Я закрываю глаза и чувствую, что я, как дубовый листок, гонимый ветром, качусь назад, все дальше и дальше в прошлое. И вот я опять в 1926 году, в Ницце. Уже более трех лет, как мы с Георгием Ивановым обосновались на берегах Сены, в Париже, а конец зимы проводим в Ницце.

Ее обожает Георгий Иванов, я же к ней довольно равнодушна. Она для меня слишком ослепительно-красочно-лазурна. «О этот юг, о эта Ницца, как этот блеск меня тревожит» и тяготит. Но мне всегда нравится стремящаяся превращать будни в праздник вечная праздничность здешней жизни. Мне здесь не скучно, тем более, что Адамович тоже тут — он приезжает сюда почти одновременно с нами к своей тетке-миллионерше, к матери и сестре Олюше. К тому же каждый уик-энд нас навещает Жорж Батай — наш общий — особенно мой — большой друг. Он еще скромный служащий Национальной Библиотеки и еще более скромный сюрреалист, только что примкнувший к модному авангардному движению, и не подозревает еще о славе, которая увенчает его — особенно после смерти.

Дни в Ницце проносятся легко, быстро и приятно. Утром, как только мы успеем выпить кофе, к нам приходит Адамович, и мы вместе отправляемся на Променаддез-англэ1 «других посмотреть и себя показать», шагая в толпе разряженных туристов, бесцеремонно рассматривающих друг друга. Здесь действительно есть на кого и на что посмотреть. Особенно оригинальны старые английские леди, — у одной из них на левом плече восседает большой попугай, громко и хрипло выкрикивающий «Good morning, darling! Look at me2. Другая держит под мышкой маленькую обезьянку в красном колпачке.

Проходя по цветочному рынку, Адамович и Георгий Иванов покупают охапку белых гвоздик для меня, в память моего «хождения по цветам» в Петербурге. Оба они очень любят восстанавливать наше прошлое в бытовых мелочах.

Фрагмент набора данных
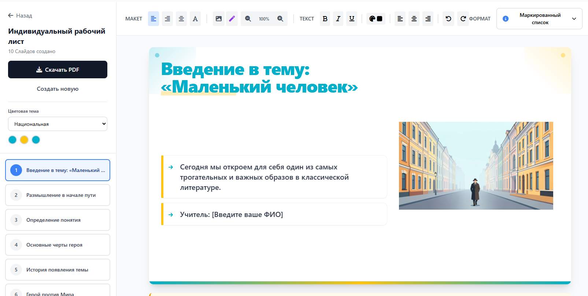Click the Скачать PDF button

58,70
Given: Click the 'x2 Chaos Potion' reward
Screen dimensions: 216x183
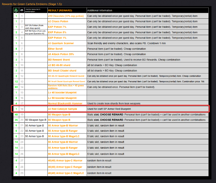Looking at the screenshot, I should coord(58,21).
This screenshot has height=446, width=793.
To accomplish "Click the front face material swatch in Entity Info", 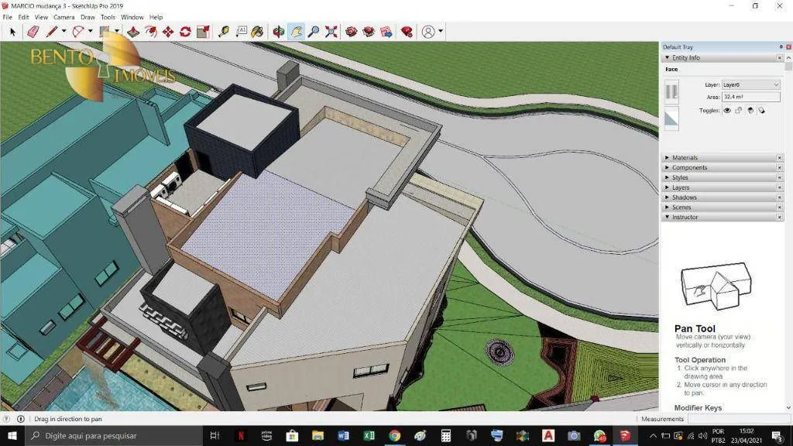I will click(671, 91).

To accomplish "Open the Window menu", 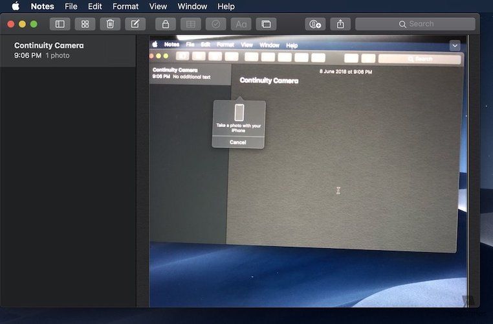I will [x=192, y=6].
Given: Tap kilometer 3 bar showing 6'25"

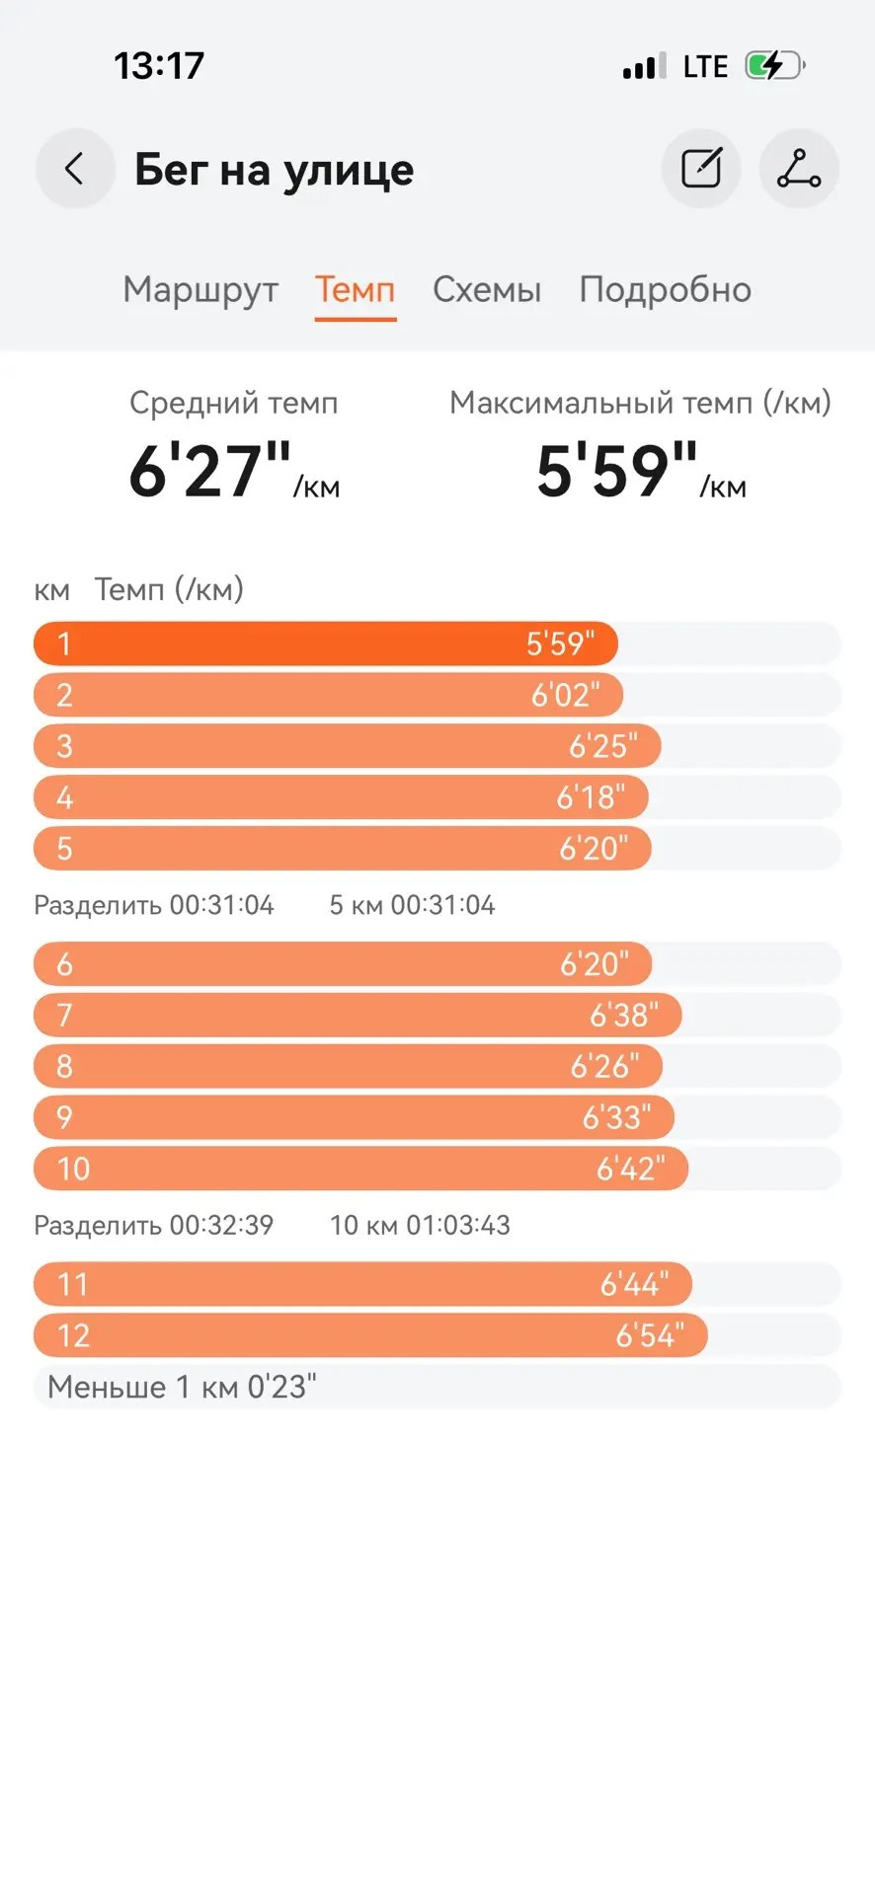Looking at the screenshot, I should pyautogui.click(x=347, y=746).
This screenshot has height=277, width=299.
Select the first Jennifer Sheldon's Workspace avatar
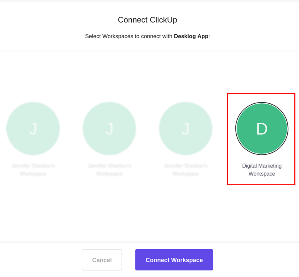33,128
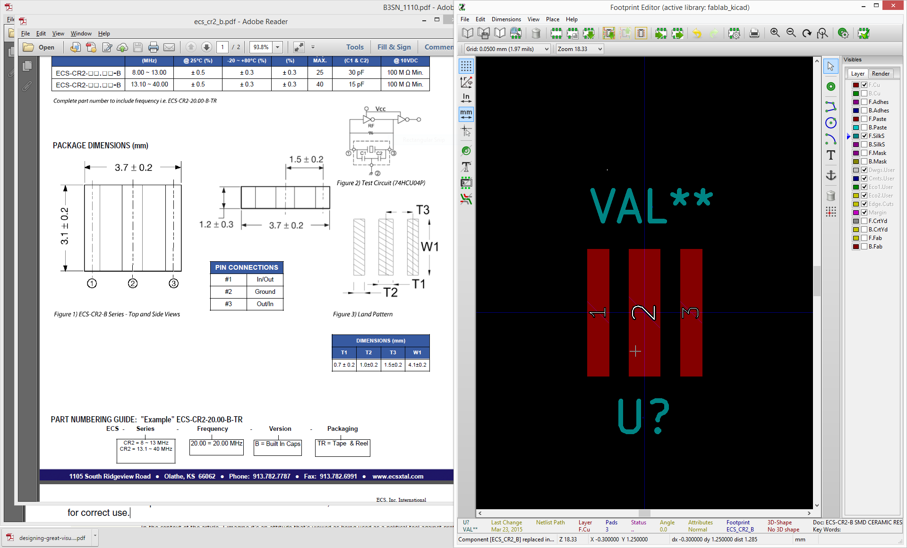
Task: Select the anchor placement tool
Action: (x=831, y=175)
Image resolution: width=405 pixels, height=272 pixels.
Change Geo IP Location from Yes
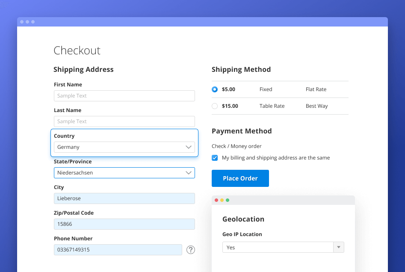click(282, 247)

### Задание
Допиши продолжение отрывка о Ницце, начав сразу после его последней фразы. Листинг никак не связан с отрывком о Ницце.

### Ответ
Эти утренние прогулки чрезвычайно нравятся Адамовичу. Он огорчается, если я — правда, очень редко — отказываюсь сопровождать его:

— Один или вдвоем с Жоржем не пойду! — заявляет он обиженно.

Я сдаюсь, и мы отшагиваем полагающиеся два часа по Променаддез-англэ.

Но ровно в 12 он, простившись с нами, бежит домой завтракать. Опоздать к завтраку хотя бы на пять минут немыслимо. Семья Адамовича — совсем особая семья, — до крайности чопорная, снобистская и церемонная. Ею правит его тетка-миллионерша, «вдовствующая королева», как мы про себя называем ее. В огромной вилле-дворце царит железная дисциплина и время рассчитано по часам и минутам.

Наше первое посещение Адамовичей — по письменному приглашению на «чашку чая» — было торжественно обставлено. Адамович очень волновался — понравлюсь ли я его тетке. Георгия Иванова она знала еще в Петербурге. Адамович долго решал, какое платье и шляпу мне надеть, и о чем говорить, и о чем не говорить — избегая целый ряд «табу», неполагавшихся тем разговора. Но все, слава Богу, обошлось хорошо — тетка нашла, что я вполне comme il faut3 и благовоспитанна, и мы с того дня стали «приглашаться» «к файф-о-клокному чаю с церемониями», как Георгий Иванов называл эти чаепития, приведшие к совершенно неожиданному результату.

Тетка Адамовича, скуповатая, ни разу не сделавшая за всю свою жизнь ни одного более или менее ценного

--------------------------------------------------------

1 Набережная англичан (фр.)

2 «Доброе утро, дорогая! Посмотри на меня!» (англ.)

3 приличный, порядочный (фр.)

 

подарка своему племяннику, вдруг решила проявить невероятнейшую, просто головокружительную щедрость — купить в Париже квартиру, обставить ее и подарить ее Адамовичу с тем, чтобы мы с Георгием Ивановым поселились у него и втроем жили в ней «как люди». «Жить как люди» — одно из ее излюбленных выражений.

Она знала, что я получаю ежемесячную пенсию от отца и вполне платежеспособна. Вот она и решила, что я буду платить Адамовичу за занимаемые нами у него две меблированные комнаты, а хозяйство мы будем вести совместно. Мы все трое с восторгом приняли этот сногсшибательный проект, чего же лучше?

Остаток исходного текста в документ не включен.